- **How to complete this task**: Every line below must be given again exactly.

- **Available records**:
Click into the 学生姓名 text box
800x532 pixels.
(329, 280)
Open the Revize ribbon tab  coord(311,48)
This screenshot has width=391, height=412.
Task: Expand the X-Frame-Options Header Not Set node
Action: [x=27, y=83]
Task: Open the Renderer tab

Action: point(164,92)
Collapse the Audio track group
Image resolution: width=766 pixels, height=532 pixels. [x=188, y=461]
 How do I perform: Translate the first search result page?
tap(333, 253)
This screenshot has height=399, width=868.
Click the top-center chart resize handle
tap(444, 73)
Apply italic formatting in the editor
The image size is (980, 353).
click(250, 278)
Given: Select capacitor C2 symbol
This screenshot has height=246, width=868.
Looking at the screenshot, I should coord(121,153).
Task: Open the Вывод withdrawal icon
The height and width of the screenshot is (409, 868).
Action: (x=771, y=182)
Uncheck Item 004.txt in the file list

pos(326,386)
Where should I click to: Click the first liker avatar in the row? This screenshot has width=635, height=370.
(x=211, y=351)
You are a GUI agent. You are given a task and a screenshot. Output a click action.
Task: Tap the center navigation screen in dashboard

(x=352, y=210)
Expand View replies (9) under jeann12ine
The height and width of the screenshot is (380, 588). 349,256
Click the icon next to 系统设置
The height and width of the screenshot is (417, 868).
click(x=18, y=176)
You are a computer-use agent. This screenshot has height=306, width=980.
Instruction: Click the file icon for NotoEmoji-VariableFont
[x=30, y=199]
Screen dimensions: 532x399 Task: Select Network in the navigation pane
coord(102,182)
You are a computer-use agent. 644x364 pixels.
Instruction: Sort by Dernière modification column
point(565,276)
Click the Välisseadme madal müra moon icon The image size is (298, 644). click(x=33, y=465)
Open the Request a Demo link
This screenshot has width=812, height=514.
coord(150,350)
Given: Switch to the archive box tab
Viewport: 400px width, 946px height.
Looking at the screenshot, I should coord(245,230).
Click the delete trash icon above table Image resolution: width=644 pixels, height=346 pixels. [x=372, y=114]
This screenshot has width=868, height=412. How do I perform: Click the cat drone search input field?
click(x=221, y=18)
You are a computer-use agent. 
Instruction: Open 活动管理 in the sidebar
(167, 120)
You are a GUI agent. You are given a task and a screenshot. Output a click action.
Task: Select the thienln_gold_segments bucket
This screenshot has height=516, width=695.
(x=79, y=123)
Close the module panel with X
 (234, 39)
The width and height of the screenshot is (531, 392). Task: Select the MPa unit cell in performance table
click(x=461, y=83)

- **Output for this exercise**:
Click into the 学生姓名 text box
800x532 pixels.
(329, 280)
Open the Revize ribbon tab  coord(311,48)
This screenshot has width=391, height=412.
Task: Expand the X-Frame-Options Header Not Set node
Action: [x=27, y=83]
Task: Open the Renderer tab

Action: point(164,92)
Collapse the Audio track group
Image resolution: width=766 pixels, height=532 pixels. [x=188, y=461]
 How do I perform: Translate the first search result page?
tap(333, 253)
This screenshot has height=399, width=868.
Click the top-center chart resize handle
tap(444, 73)
Apply italic formatting in the editor
The image size is (980, 353).
click(250, 278)
Given: Select capacitor C2 symbol
This screenshot has height=246, width=868.
Looking at the screenshot, I should coord(121,153).
Task: Open the Вывод withdrawal icon
The height and width of the screenshot is (409, 868).
Action: (x=771, y=182)
Uncheck Item 004.txt in the file list

pos(326,386)
Where should I click to: Click the first liker avatar in the row? This screenshot has width=635, height=370.
(x=211, y=351)
You are a GUI agent. You are given a task and a screenshot. Output a click action.
Task: Tap the center navigation screen in dashboard

(x=352, y=210)
Expand View replies (9) under jeann12ine
The height and width of the screenshot is (380, 588). 349,256
Click the icon next to 系统设置
The height and width of the screenshot is (417, 868).
click(x=18, y=176)
You are a computer-use agent. This screenshot has height=306, width=980.
Instruction: Click the file icon for NotoEmoji-VariableFont
[x=30, y=199]
Screen dimensions: 532x399 Task: Select Network in the navigation pane
coord(102,182)
You are a computer-use agent. 644x364 pixels.
Instruction: Sort by Dernière modification column
point(565,276)
Click the Välisseadme madal müra moon icon The image size is (298, 644). click(x=33, y=465)
Open the Request a Demo link
This screenshot has width=812, height=514.
coord(150,350)
Given: Switch to the archive box tab
Viewport: 400px width, 946px height.
Looking at the screenshot, I should coord(245,230).
Click the delete trash icon above table Image resolution: width=644 pixels, height=346 pixels. [x=372, y=114]
This screenshot has width=868, height=412. How do I perform: Click the cat drone search input field?
click(x=221, y=18)
You are a computer-use agent. 
Instruction: Open 活动管理 in the sidebar
(167, 120)
You are a GUI agent. You are given a task and a screenshot. Output a click action.
Task: Select the thienln_gold_segments bucket
This screenshot has height=516, width=695.
(x=79, y=123)
Close the module panel with X
 (234, 39)
The width and height of the screenshot is (531, 392). Task: Select the MPa unit cell in performance table
click(x=461, y=83)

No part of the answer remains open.